I do not dismiss Mr. Gordon’s own substantive and serious scholarship, nor do I seek to marginalize it; rather I would prefer he take greater care in speaking about people he has never met, whether Berry or family-farmers in general. Cracks such as “farmers are not being forced to leave agriculture at gunpoint,” reveal an embarrassing juxtaposition of insensitivity and ignorance. Certainly the former denizens of Kentucky’s Land Between the Lakes would find Gordon’s pithy quip bitterly amusing, given that Tennessee Valley Authority henchmen spent the 1960’s and 70’s busily evicting some 900 farming families from their private property. (In some cases, yes, at gunpoint.) Not because this now-vanished, self-sufficient and debt-free community couldn’t cut it in the marketplace but simply because government functionaries desired their land for a park, in order to create jobs and foster tourism in the surrounding areas.
I am not interested in condemning the principles of libertarianism, many of which I can agree with.
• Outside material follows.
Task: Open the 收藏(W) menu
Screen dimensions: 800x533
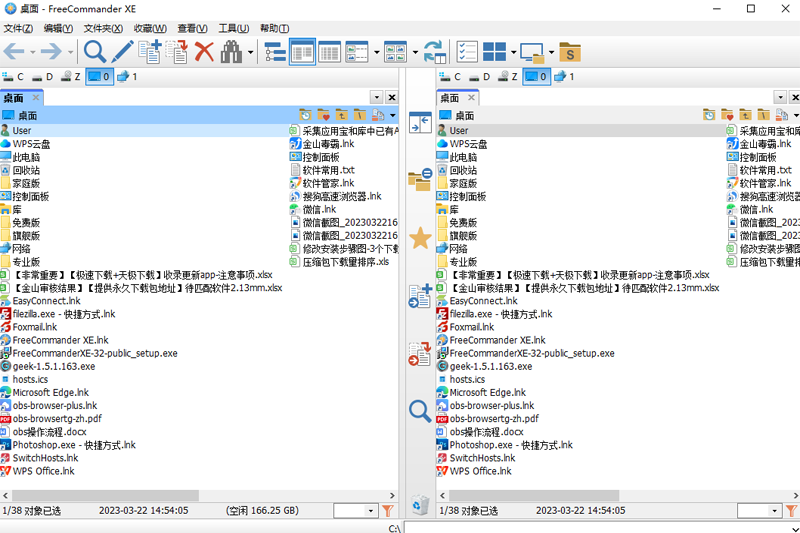Action: 150,29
Yet laissez-faire libertarians worrying about the potential subversion of our economy by centralized-planners perplex me, given the centralized-state foundation upon which our corporate system has been built. I’m not especially hostile toward libertarians, I like and respect not a few of them. But it is like Ron Paul warning that the Constitution is in peril of being treated like toilet paper, like Chuck Baldwin warning that our culture is in danger of losing touch with its Christian roots, like a monarchist fretting that the influence of the British Crown may be on the wane.
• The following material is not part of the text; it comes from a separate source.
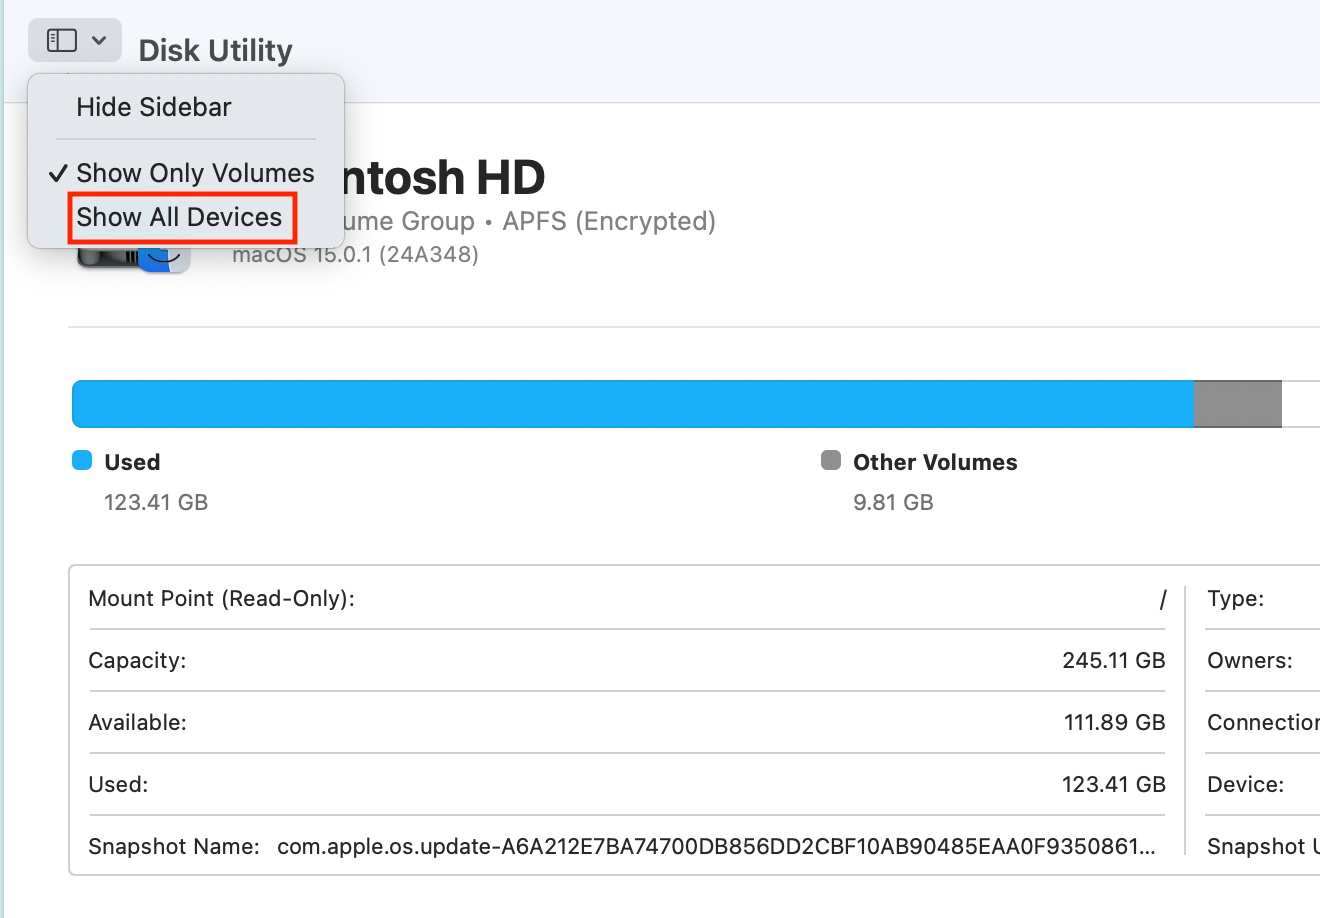Open the sidebar options dropdown chevron

click(x=97, y=40)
I hate to be the bearer of bad news but I think the frogs in all those particular slow-cooking pots have long since been boiled. Perhaps I am revealing my own “ignorance of economics”, but it escapes me how anything remotely resembling our current corporate landscape could survive without massive invasive government measures. Where does the Beltway end and the gargantuan defense and aerospace industries begin? Who says all of those coerced tax-dollars should be spent on an interstate highway system? (They could, for example, just as easily go toward perfecting and streamlining local transportation systems, to favor small farmers vice agribusiness—though I hardly advocate this either.) How many coerced tax-dollars go toward “higher education,” a farce mostly designed to turn kids into technician-drones at best or pompous half-wits at worst, a farce which Berry has described as “a subsidy granted to the corporations, which in a system of free enterprise might reasonably be expected to do their own job training”? (Those tax-dollars could, after all, just as easily go toward classical education—though, once again, the federal government getting its tentacles into classical education is about the last thing I would desire.)
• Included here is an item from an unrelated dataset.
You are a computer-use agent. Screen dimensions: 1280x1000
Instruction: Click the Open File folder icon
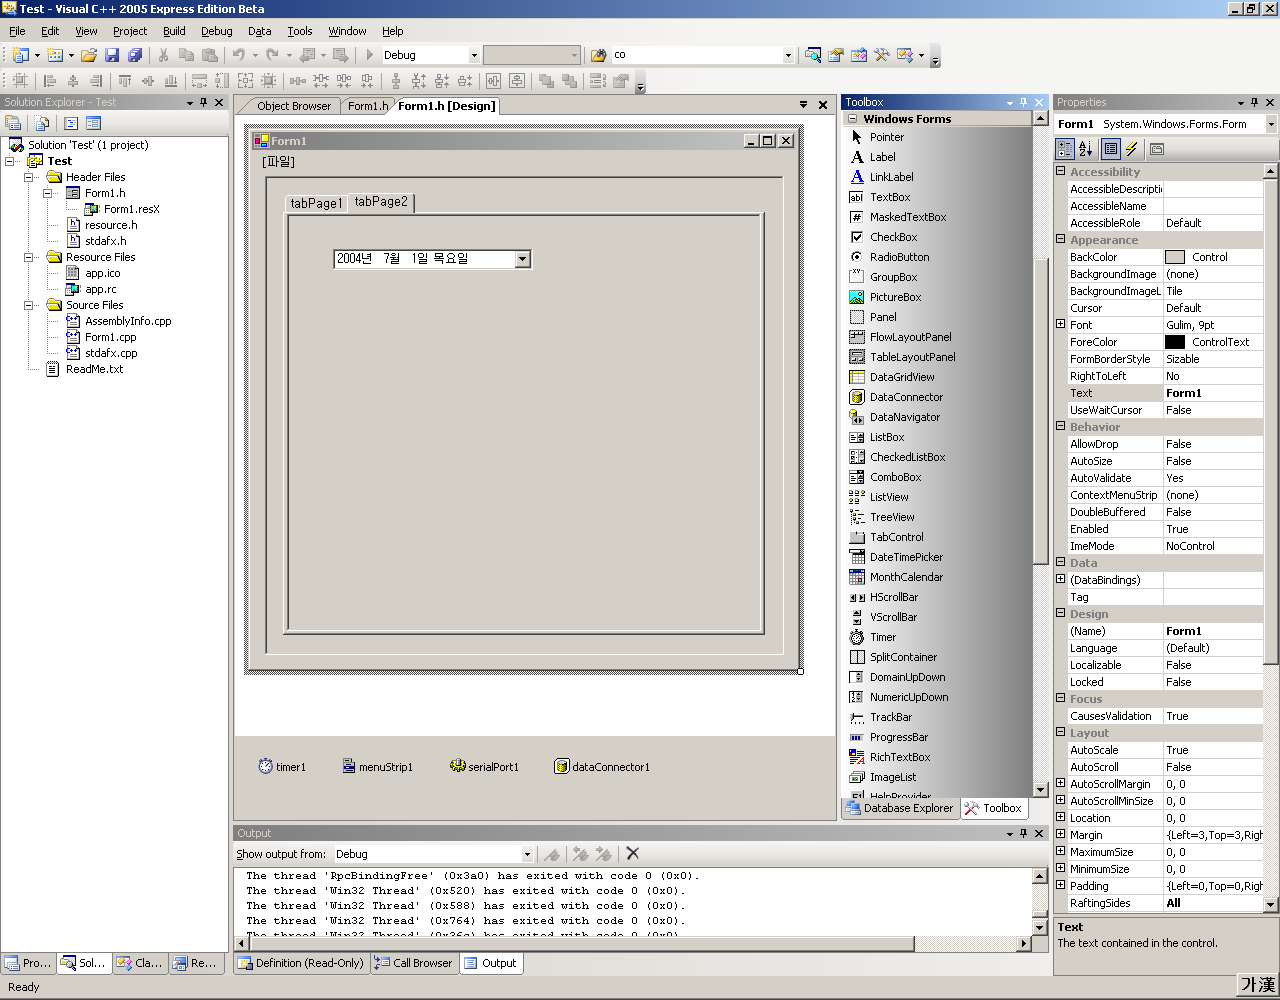tap(89, 55)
In any event, to reiterate—I am not interested in treating Mr. Gordon in the way he attempts to treat Berry. Mr. Gordon has, in fact, produced serious writing on topics ranging from Murray Rothbard’s view of Strauss to Elizabeth Anscombe’s masterful condemnation of the atomic bomb—all writing which is of more than mere academic significance, I might add. I only wish Gordon had treated the honorable gentleman from Henry County, Kentucky, with the same diligence he applies to Rothbard, the same fair-mindedness he applies even to Strauss. Had he done so Gordon would probably still disagree with Mr. Berry on a great many important issues. He would, however, recognize that Berry is not a trendy policy-lobbyist trying to get subsidies for organic farmers’ markets but a good man who is trying to convince people to give more care to their heritage, to their families, and to the little corner of the Earth upon which they live.